> _Source extract_:
§
In [1]:
from pyspark.sql import SparkSession
import getpass
username = getpass.getuser()
spark = SparkSession. \
    builder. \
    config('spark.ui.port','0'). \
    config('spark.shuffle.useOldFetchProtocol', 'true'). \
    config("spark.sql.warehouse.dir", f"/user/{username}/warehouse"). \
    enableHiveSupport(). \
    master('yarn'). \
    getOrCreate()

In [2]:
!! hadoop fs -ls /public/trendytech/lendingclubproject/raw

['Found 4 items',
 'drwxr-xr-x   - itv005857 supergroup          0 2023-09-15 14:40 /public/trendytech/lendingclubproject/raw/customers_data_csv',
 'drwxr-xr-x   - itv005857 supergroup          0 2023-09-17 22:57 /public/trendytech/lendingclubproject/raw/loans_data_csv',
 'drwxr-xr-x   - itv005857 supergroup          0 2023-09-18 07:32 /public/trendytech/lendingclubproject/raw/loans_defaulters_csv',
 'drwxr-xr-x   - itv005857 supergroup          0 2023-09-18 07:31 /public/trendytech/lendingclubproject/raw/loans_repayments_csv']

In [3]:
 loan_repay_raw_df = spark.read \
.format("csv") \
.option("header", True) \
.option("inferschema", True) \
.load("/public/trendytech/lendingclubproject/raw/loans_repayments_csv")

In [4]:
loan_repay_raw_df

loan_id,total_rec_prncp,total_rec_int,total_rec_late_fee,total_pymnt,last_pymnt_amnt,last_pymnt_d,next_pymnt_d
141581221,1055.81,2591.7,0.0,3647.51,709.23,Mar-2019,Apr-2019
141506948,1252.75,306.04,0.0,1558.79,312.63,Mar-2019,Apr-2019
141357400,626.37,354.96,0.0,981.33,197.27,Mar-2019,Apr-2019
139445427,1118.16,297.36,0.0,1415.52,283.95,Mar-2019,Apr-2019
141407409,1169.72,3605.3,0.0,4775.02,964.9,Mar-2019,Apr-2019
141360802,2313.98,2512.88,0.0,4826.86,952.02,Mar-2019,Apr-2019
141163960,4689.63,1994.93,0.0,6684.56,1342.57,Mar-2019,Apr-2019
141533932,585.29,640.53,15.0,1240.82,235.13,Mar-2019,Apr-2019
141441276,2030.82,762.81,0.0,2793.63,477.62,Mar-2019,Apr-2019
141569080,1803.55,1110.59,0.0,2914.14,585.91,Mar-2019,Apr-2019


In [5]:
loan_repay_raw_df.printSchema()

root
 |-- loan_id: string (nullable = true)
 |-- total_rec_prncp: string (nullable = true)
 |-- total_rec_int: string (nullable = true)
 |-- total_rec_late_fee: string (nullable = true)
 |-- total_pymnt: string (nullable = true)
 |-- last_pymnt_amnt: string (nullable = true)
 |-- last_pymnt_d: string (nullable = true)
 |-- next_pymnt_d: string (nullable = true)
§
Records taken from a dataset
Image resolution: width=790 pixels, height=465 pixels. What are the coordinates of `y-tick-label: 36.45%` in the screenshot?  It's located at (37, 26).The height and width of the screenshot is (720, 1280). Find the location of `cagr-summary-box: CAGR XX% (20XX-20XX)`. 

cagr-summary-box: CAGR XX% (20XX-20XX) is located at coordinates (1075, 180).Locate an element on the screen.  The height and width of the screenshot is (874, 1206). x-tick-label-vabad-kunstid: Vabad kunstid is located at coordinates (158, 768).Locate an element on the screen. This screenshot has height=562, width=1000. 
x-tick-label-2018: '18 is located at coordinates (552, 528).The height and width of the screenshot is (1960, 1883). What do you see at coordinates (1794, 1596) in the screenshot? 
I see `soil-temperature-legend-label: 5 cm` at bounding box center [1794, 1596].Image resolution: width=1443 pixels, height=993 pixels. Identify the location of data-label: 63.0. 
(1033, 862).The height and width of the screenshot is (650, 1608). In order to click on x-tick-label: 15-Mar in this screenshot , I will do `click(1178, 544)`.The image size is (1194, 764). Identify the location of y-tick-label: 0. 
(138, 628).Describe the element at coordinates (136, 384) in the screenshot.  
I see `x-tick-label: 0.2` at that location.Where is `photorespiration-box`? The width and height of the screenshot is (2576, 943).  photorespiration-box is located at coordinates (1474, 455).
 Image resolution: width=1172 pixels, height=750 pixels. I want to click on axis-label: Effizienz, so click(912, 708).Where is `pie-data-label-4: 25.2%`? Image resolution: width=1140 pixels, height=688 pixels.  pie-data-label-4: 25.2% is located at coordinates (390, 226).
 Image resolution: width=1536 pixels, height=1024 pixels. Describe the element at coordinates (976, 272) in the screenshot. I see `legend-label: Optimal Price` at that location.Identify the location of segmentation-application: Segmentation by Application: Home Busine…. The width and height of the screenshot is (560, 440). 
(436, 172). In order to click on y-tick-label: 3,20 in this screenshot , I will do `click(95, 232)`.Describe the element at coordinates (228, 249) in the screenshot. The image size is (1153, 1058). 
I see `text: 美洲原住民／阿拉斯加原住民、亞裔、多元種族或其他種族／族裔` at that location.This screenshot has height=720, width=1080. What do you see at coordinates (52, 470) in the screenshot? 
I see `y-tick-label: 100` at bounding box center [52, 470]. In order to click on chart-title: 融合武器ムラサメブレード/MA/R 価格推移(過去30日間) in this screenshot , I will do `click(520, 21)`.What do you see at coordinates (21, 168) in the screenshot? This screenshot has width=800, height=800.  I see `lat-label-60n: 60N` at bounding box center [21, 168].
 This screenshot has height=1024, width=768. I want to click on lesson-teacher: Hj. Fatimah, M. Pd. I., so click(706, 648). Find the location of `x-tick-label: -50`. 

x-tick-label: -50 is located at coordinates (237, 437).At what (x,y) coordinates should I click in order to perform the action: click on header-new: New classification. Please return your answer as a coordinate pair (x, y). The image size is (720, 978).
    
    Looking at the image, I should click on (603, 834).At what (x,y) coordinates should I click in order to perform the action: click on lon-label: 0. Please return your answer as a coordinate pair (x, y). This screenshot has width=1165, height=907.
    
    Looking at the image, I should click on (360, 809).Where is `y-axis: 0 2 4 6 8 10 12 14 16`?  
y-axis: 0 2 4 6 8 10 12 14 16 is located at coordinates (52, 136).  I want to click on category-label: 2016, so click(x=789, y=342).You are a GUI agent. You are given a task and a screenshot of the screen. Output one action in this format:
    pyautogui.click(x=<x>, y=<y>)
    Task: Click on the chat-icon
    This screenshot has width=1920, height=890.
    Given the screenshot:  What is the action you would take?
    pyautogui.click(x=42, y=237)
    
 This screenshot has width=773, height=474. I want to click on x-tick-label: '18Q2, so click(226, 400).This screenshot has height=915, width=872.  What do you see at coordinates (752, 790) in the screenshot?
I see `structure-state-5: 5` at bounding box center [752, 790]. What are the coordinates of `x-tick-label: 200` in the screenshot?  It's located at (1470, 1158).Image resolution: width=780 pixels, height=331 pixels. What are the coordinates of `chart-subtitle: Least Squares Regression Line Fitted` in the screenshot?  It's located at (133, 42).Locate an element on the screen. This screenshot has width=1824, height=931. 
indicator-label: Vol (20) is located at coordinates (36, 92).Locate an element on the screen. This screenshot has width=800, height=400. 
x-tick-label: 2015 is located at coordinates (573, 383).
§
> _Work task 1_:
Answer these questions about the PySpark loan repayments notebook:
(a) What value does the notebook give the setting 'spark.ui.port'?
(b) How many items does the hadoop listing report?
(c) What data type does printSchema show for the loan_id column?
> _Work task 2_: Continue the PySpark loan repayments notebook from where it stops.

> _Written answer 1_:
(a) '0'
(b) 4
(c) string

> _Written answer 2_:
In [6]:
loans_repay_schema = '''loan_id string, total_principal_received float, total_intrest_received float, 
total_late_fee_received float, total_payment_received float, last_payment_amount float, last_payment_date string, next_payment_date string'''

In [7]:
 loan_repay_raw_df = spark.read \
.format("csv") \
.option("header", True) \
.schema(loans_repay_schema) \
.load("/public/trendytech/lendingclubproject/raw/loans_repayments_csv")

In [8]:
loan_repay_raw_df

loan_id,total_principal_received,total_intrest_received,total_late_fee_received,total_payment_received,last_payment_amount,last_payment_date,next_payment_date
141581221,1055.81,2591.7,0.0,3647.51,709.23,Mar-2019,Apr-2019
141506948,1252.75,306.04,0.0,1558.79,312.63,Mar-2019,Apr-2019
141357400,626.37,354.96,0.0,981.33,197.27,Mar-2019,Apr-2019
139445427,1118.16,297.36,0.0,1415.52,283.95,Mar-2019,Apr-2019
141407409,1169.72,3605.3,0.0,4775.02,964.9,Mar-2019,Apr-2019
141360802,2313.98,2512.88,0.0,4826.86,952.02,Mar-2019,Apr-2019
141163960,4689.63,1994.93,0.0,6684.56,1342.57,Mar-2019,Apr-2019
141533932,585.29,640.53,15.0,1240.82,235.13,Mar-2019,Apr-2019
141441276,2030.82,762.81,0.0,2793.63,477.62,Mar-2019,Apr-2019
141569080,1803.55,1110.59,0.0,2914.14,585.91,Mar-2019,Apr-2019


In [9]:
loan_repay_raw_df.printSchema()

root
 |-- loan_id: string (nullable = true)
 |-- total_principal_received: float (nullable = true)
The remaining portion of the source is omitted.